Udemy Advanced RAG Vector to Graph RAG LangChain Neo4j AutoGen BOOKWARE-BOOKTIME
1.64 GB | 00:20:36 | mp4 | 1280X720 | 16:9
Genre:eLearning |
Language:
English
Files Included :
1 Introduction to course (73.36 MB)
21 Use Cases and Conclusion (46.97 MB)
2 Generative AI without RAG Why RAG (24.61 MB)
3 What is RAG RAG Process (25.69 MB)
4 What is NLP (16.58 MB)
5 POS , NER , Chunking, BoW, TF-IDF and Embedding (65.17 MB)

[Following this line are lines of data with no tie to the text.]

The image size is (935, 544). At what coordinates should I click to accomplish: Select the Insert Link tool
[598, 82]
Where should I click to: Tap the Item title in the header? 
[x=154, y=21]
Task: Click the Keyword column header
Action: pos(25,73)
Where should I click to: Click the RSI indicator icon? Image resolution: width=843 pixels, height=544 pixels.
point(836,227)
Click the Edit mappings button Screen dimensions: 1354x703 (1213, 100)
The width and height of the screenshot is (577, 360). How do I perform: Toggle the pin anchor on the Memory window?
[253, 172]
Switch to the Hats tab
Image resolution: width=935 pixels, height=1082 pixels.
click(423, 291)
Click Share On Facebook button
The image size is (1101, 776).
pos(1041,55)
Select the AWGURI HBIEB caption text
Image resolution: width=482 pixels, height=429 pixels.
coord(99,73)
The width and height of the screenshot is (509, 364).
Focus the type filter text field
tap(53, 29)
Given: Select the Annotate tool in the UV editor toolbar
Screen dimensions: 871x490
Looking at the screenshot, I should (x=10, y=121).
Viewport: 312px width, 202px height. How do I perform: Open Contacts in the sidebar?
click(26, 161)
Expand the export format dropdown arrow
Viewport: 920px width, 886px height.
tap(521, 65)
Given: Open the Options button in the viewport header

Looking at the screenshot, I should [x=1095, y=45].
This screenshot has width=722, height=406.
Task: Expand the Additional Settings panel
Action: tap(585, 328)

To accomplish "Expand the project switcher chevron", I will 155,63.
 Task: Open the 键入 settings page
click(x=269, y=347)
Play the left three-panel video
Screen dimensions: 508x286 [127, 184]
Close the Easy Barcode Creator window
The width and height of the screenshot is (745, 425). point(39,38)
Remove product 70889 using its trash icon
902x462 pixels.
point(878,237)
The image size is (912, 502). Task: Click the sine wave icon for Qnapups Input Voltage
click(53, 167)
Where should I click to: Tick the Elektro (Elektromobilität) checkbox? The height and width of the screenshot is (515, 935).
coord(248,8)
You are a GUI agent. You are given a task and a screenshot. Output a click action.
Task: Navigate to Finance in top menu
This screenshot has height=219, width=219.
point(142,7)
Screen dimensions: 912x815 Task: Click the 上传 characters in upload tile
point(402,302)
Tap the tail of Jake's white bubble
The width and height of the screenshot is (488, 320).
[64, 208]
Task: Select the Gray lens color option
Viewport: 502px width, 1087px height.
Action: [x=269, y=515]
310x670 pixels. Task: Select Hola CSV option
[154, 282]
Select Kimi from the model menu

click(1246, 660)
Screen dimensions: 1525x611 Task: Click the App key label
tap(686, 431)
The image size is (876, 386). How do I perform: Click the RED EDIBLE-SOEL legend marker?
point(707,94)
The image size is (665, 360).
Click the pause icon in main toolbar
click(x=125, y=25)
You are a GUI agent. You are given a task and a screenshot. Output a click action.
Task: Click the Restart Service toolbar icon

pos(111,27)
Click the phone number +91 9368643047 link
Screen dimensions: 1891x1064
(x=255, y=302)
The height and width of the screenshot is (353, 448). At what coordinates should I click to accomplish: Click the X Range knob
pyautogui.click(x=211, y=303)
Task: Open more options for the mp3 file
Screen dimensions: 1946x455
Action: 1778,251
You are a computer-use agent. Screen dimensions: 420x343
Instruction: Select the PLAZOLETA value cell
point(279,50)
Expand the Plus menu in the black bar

6 Tokenization, Stemming and Lemmatization (22.43 MB)
7 Evaluation of NLP (30.57 MB)
8 Transformer Model (82.72 MB)
10 Create simple streamlit chatbot (43.07 MB)
9 Setup VS code , Python, Neo4j, Streamlit, PIP packages (149.97 MB)
11 What is vector RAG (23.96 MB)
12 Develop vector RAG with Groq API and Langchain (116.9 MB)
13 What is Graph RAG (37.44 MB)
14 Implement Graph RAG chatbot to build and show graph with Neo4j (162.35 MB)
15 Implement hybrid search with Graph RAG and Neo4j (218.4 MB)
16 Understand adaptive or self-reflective flow (10.63 MB)
17 Implement Self-reflective RAG chatbot with Langgraph (293.17 MB)
18 Flow of Ranking RAG and LangChain Python coding (148.61 MB)
19 Autogen RAG Agentic RAG (85.48 MB)
[center]
Screenshot
[/center]
Коментарии
Информация
Посетители, находящиеся в группе Гости, не могут оставлять комментарии к данной публикации.